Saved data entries
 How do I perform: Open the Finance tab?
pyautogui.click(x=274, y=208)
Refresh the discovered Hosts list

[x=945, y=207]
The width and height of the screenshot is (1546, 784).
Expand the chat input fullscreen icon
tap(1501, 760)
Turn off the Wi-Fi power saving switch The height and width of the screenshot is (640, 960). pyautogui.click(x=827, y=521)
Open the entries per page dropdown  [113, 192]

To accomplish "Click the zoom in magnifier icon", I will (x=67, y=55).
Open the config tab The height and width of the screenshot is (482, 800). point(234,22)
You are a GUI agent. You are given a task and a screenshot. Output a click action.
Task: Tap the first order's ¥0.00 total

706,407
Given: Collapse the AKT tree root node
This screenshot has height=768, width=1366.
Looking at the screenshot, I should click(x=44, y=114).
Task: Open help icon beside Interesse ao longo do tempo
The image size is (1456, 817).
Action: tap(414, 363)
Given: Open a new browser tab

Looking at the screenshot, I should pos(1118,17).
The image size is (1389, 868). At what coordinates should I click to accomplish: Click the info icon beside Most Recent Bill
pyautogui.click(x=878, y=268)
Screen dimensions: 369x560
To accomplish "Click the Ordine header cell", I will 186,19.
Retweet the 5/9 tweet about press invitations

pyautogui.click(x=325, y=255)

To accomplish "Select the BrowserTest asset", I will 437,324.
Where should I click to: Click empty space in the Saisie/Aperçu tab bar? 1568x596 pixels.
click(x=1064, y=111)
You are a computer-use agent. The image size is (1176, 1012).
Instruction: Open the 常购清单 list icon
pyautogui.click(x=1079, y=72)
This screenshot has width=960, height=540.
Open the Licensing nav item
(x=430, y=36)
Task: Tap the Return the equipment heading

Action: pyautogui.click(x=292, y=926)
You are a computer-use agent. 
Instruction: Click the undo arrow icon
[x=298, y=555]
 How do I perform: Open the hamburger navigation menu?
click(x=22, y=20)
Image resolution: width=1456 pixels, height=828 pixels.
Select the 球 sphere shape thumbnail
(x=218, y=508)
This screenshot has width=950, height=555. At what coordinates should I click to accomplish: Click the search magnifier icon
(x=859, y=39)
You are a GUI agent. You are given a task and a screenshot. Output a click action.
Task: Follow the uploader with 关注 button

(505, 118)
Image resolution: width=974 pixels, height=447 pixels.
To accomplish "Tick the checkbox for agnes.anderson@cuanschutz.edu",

**WORK TASK**
Count, and answer with the number only: how many lines of the data include the string "computer"?

**EXERCISE ANSWER**
2